Inspirar e manter relevância — como campeão, parte de sua missão será elevar o esporte no Brasil, fomentar futuras gerações, atrair mídia e mostrar que o caminho é possível.

Lidar com novas rivalidades — surgirão adversários motivados a tomar seu lugar, e ele deverá estar sempre um passo à frente.

Até aqui, Ramon já demonstrou resiliência e capacidade de adaptação. Com 30 anos em 2025, ele ainda está em idade competitiva para manter alto nível por alguns anos.

FAQ: Perguntas e respostas frequentes sobre Mr. Olympia Classic Physique 2025

O que é a categoria Classic Physique no Mr. Olympia?

É uma divisão de fisiculturismo que prioriza proporção, simetria e estética clássica, com limites de peso relativos à altura do atleta — busca um físico mais artístico e equilibrado em comparação à divisão “Open”.

Quando e onde será realizado o Mr.

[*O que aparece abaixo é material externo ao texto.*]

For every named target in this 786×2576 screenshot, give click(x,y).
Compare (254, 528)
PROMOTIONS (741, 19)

Olympia 2025?

O evento ocorrerá de 9 a 12 de outubro de 2025, no Resorts World Las Vegas e no Las Vegas Convention Center, em Las Vegas, EUA.

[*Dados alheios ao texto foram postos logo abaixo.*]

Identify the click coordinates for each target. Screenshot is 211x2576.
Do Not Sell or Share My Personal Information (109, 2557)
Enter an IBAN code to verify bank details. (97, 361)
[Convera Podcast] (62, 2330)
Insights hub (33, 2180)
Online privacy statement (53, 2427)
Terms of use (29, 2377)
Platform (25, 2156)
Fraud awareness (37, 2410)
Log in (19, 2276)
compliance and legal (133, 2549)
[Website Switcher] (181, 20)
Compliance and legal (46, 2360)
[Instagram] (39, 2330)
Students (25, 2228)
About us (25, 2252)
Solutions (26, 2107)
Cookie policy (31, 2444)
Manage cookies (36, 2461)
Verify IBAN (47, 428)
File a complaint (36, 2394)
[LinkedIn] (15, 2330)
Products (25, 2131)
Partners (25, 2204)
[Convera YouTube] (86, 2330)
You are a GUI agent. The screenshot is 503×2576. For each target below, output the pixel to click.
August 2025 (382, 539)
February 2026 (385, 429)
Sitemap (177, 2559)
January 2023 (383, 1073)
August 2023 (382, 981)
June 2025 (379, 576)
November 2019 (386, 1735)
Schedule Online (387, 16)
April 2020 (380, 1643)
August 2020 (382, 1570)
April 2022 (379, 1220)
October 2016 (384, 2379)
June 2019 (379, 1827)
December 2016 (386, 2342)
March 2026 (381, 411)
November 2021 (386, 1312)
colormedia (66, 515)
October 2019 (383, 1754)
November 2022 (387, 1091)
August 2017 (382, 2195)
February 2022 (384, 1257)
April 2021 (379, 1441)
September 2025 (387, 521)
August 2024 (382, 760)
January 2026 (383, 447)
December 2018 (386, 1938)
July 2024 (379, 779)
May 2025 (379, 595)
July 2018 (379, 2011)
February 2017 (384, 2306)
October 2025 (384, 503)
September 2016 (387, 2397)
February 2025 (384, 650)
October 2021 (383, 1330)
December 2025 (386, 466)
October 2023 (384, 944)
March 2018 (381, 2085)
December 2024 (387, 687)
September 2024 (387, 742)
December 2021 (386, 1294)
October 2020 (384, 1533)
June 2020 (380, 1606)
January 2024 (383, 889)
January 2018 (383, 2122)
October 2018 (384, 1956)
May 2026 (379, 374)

Quem venceu o Classic Physique em 2025?

O campeão foi Ramon Rocha Queiroz (conhecido como “Ramon Dino”) na categoria Classic Physique.

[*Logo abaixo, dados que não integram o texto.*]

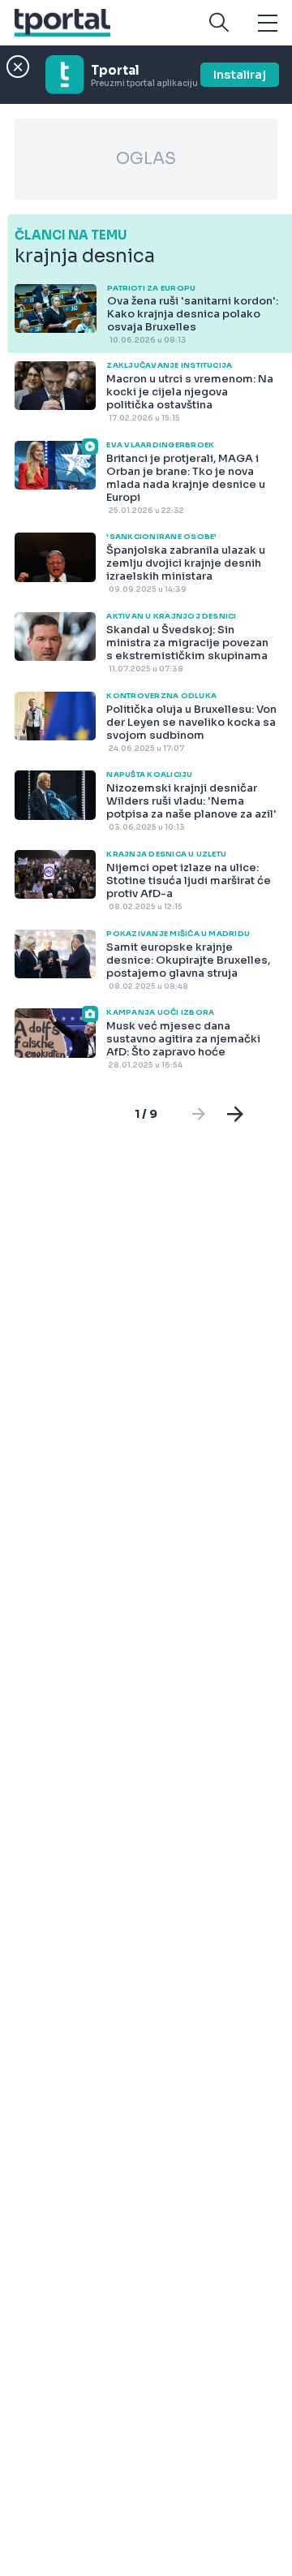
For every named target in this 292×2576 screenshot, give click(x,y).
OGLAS (146, 159)
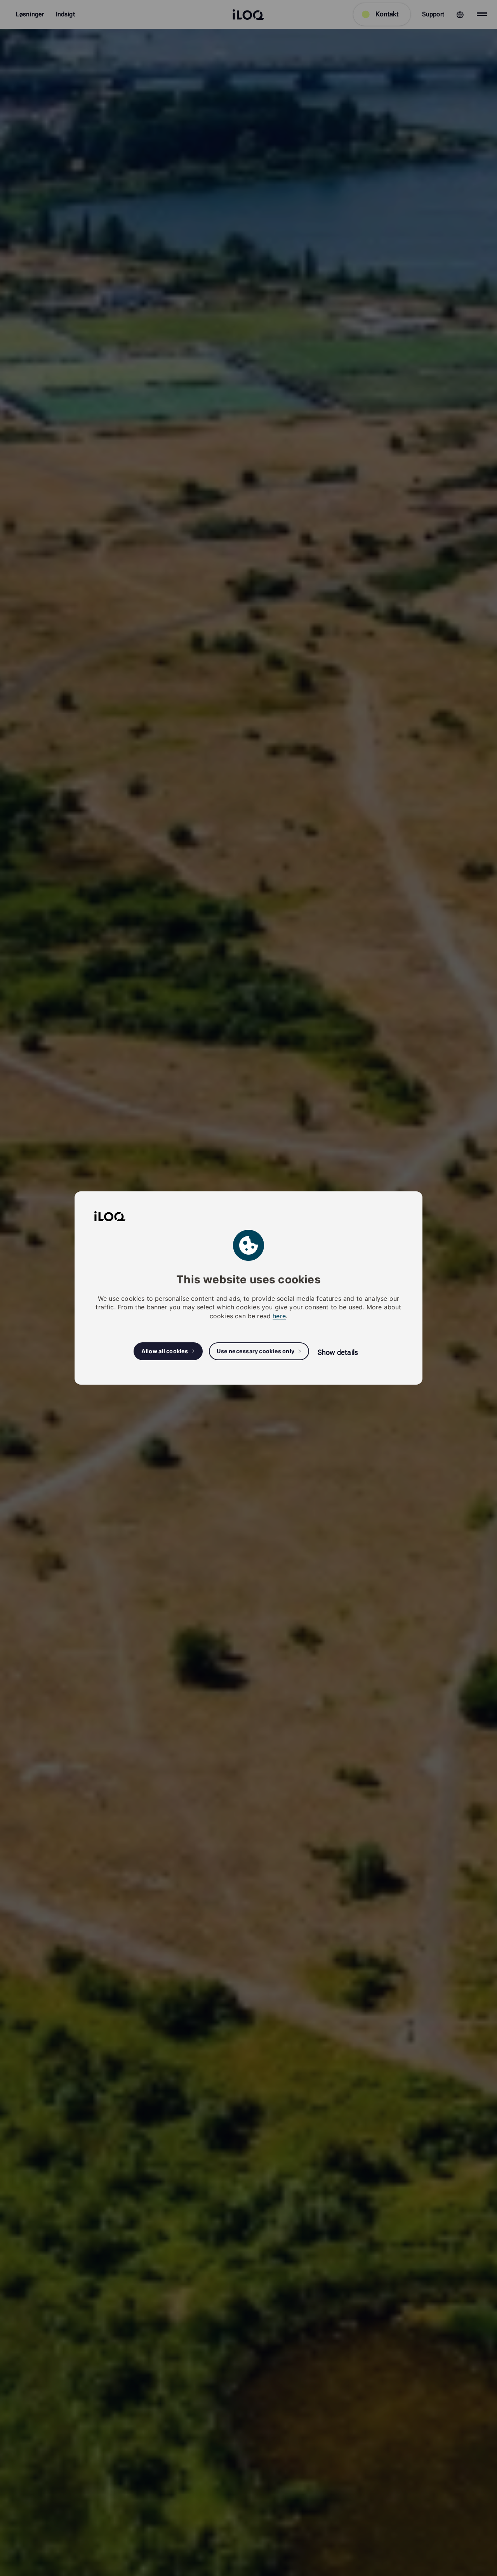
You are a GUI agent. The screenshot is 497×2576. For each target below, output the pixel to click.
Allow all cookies (164, 1351)
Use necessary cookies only (255, 1351)
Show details (338, 1352)
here (279, 1316)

Quem foram os finalistas mais destacados?

Os principais colocados foram:
1º – Ramon Dino
2º – Mike Sommerfeld
3º – Terrence Ruffin

Qual era o cenário antes do campeão de 2025?

Até 2024, Chris Bumstead havia conquistado seis títulos consecutivos em Classic Physique. Em 2025, ele aposentou-se da competição.

Como funciona o processo de qualificação para competir no Olympia?

Os atletas precisam acumular pontos ou vencer eventos qualificatórios na série IFBB/Pro – os melhores classificados garantem vaga no Olympia.

Onde posso assistir ao evento online?

O Mr. Olympia 2025 será transmitido via Pay-Per-View pela plataforma oficial (Olympia Productions / OlympiaTV).

Há hospedagens e hotéis oficiais para os participantes e público?

Sim — o hotel oficial vinculado ao evento é o Resorts World Las Vegas (incluindo hotéis Conrad e Hilton afiliados), com tarifas especiais negociadas para quem for ao evento.

Crianças precisam de ingresso?

Crianças com 2 anos ou menos não precisam de ingresso, desde que permaneçam no colo de um responsável.

O que mudou na divisão Classic Physique para 2025?

Com a aposentadoria de Chris Bumstead, abriu-se o caminho para um novo campeão — aumentando a expectativa e a disputa entre atletas na divisão.

Considerações finais

A conquista de Ramon Dino como campeão do Mr. Olympia Classic Physique 2025 transcende o mérito individual. É o triunfo de uma trajetória marcada por superação, planejamento, constância e coragem. Ele rompeu uma barreira simbólica para o Brasil e estabeleceu um novo patamar de sonho para aspirantes ao fisiculturismo nacional.

Mais do que músculos, é um símbolo de que paixão + estratégia + sacrifício podem levar alguém das margens de uma cidade do interior — com recursos limitados — ao topo do mundo. Ramon Dino agora entra para a história não apenas como mais um campeão, mas como um marco de inspiração e prova viva de que é possível.